Getting from theoretically desirable single combinations to optimally  
compressed wagers is actually NP-Complete and another story for  
another day. Suffice it to say that one might use some nasty hacks and  
heuristics to arrive at compressed wagers - but in the process doing  
violence to one's precise coverage of the theoretically desirable  
single combinations. That's one reason why I need to recover (by  
'exploding') the *actual* wagered single combinations from the  
compressed/ wagers.

I need to explode these compressed wagers back to single combinations  
because, I need to (eventually) do set comparisons on collections  of  
single combinations. i.e. given File A and File B of compressed  
wagers, I need to be able to  answer questions like:

(1) How many single combinations are common to File A and File B
(2) How many single combinations in File A are missing from File B
.
.
etc. i.e a few of the common set comparison operations.
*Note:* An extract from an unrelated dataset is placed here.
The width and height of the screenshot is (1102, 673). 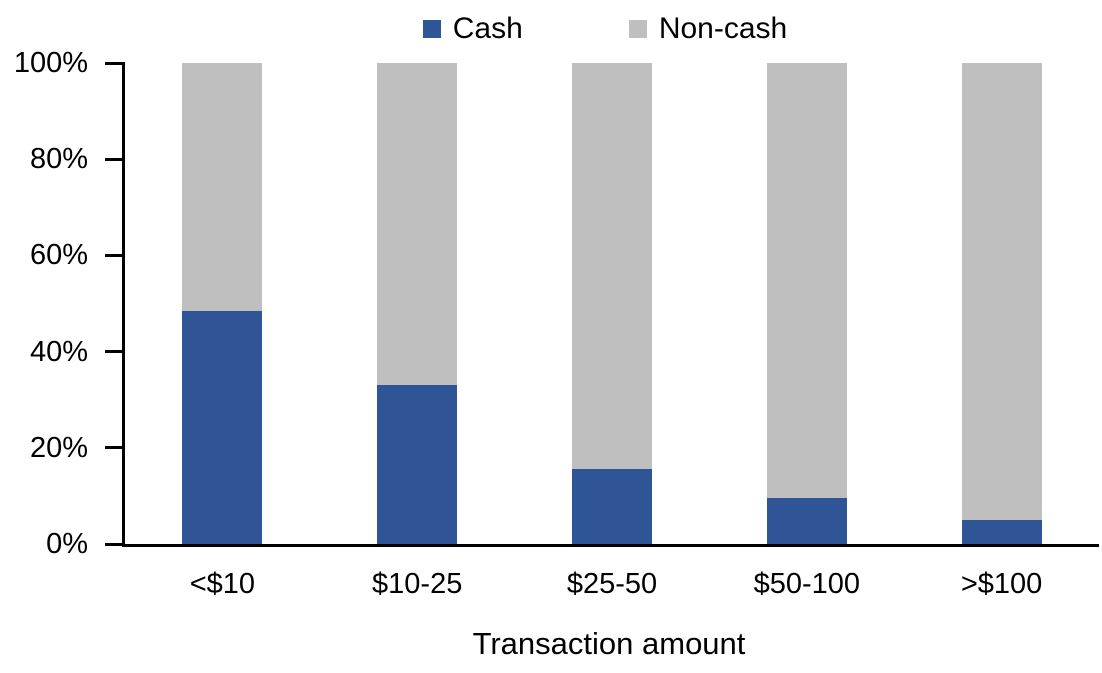 I want to click on chart-legend: Cash Non-cash, so click(x=578, y=29).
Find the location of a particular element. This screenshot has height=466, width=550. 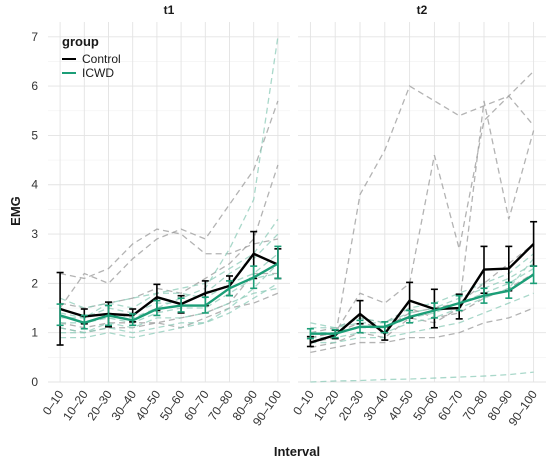

y-tick-label: 2 is located at coordinates (34, 283).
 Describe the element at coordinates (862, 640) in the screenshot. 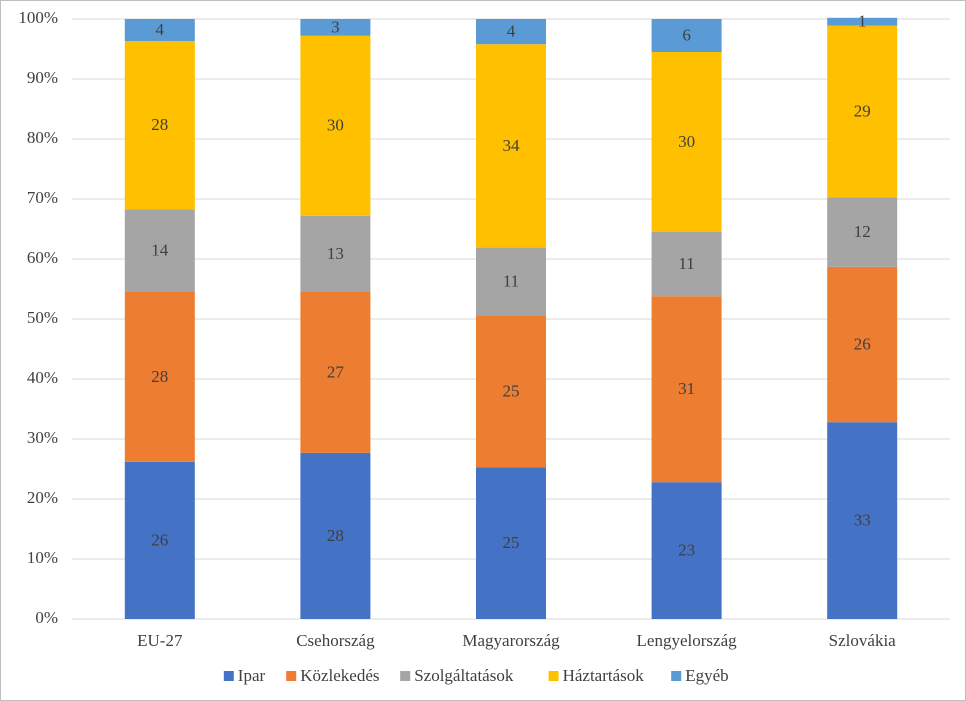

And the dumbest, quickest and dirtiest and most idiot-proof way of  
doing this as a baseline approach before I start using maps, tries,  
etc... is to explode Files A and B into lex sorted single combinations  
order and then use diff -y with judicious grepping for '>' and <''

End Aside }

I'm probably going to go with an external sort for starters to keep  
memory usage down. For most use-cases, I can get away with my current  
in-memory sort - just have to beware edge cases.

However, later on, I'm keen to do everything with set theoretic  
operations and avoid writing large files of single combinations to disk.

So, I guess the things I'd like to get a feel for are:

(1) Is it realistic to expect to do in-memory set comparisons on sets  
with ~1M elements where each element is a (however-encoded) list of  
(say) 6 integers? I mean realistic in terms of execution time and  
space usage, of course.

(2) What would be a good space-efficient encoding for these single  
combinations? I know that there will never be more than 8 integers in  
a combination, and none of these values will be < 1 or > 20. So  
perhaps I should map them to ByteString library Word8 strings?  
Presumably sorting a big list of ByteStrings is going to be faster  
than sorting a big list of lists of int?